> **Stored items**:

*** Begin section ***

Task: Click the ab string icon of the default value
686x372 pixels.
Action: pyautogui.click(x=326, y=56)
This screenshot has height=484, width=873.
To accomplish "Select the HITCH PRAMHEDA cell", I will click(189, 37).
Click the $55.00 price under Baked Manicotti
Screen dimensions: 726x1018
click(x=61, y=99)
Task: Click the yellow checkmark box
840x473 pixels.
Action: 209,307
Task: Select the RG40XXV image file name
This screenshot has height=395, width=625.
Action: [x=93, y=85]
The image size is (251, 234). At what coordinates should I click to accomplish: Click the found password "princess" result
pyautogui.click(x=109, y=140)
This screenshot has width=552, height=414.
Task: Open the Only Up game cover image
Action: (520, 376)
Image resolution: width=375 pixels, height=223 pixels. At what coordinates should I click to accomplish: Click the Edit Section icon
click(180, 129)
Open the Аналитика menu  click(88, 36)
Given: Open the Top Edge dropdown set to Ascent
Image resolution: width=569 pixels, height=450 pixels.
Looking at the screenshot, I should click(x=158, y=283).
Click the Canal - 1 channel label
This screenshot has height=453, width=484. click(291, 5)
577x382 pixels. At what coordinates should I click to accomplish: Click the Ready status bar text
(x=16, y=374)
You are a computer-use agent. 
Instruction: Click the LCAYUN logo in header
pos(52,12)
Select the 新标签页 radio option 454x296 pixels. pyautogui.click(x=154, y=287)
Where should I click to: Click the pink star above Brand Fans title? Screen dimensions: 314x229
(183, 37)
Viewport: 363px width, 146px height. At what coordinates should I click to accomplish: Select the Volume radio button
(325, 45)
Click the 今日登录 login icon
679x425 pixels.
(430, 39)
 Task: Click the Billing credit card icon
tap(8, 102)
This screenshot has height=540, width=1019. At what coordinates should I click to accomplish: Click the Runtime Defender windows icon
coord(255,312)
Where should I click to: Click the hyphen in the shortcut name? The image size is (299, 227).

*** End section ***

> **WORK REQUIRED**: Find the lines above that contain the word "name" and copy each one.

> **COMPLETED TASK**:
Task: Select the RG40XXV image file name
Where should I click to: Click the hyphen in the shortcut name? The image size is (299, 227).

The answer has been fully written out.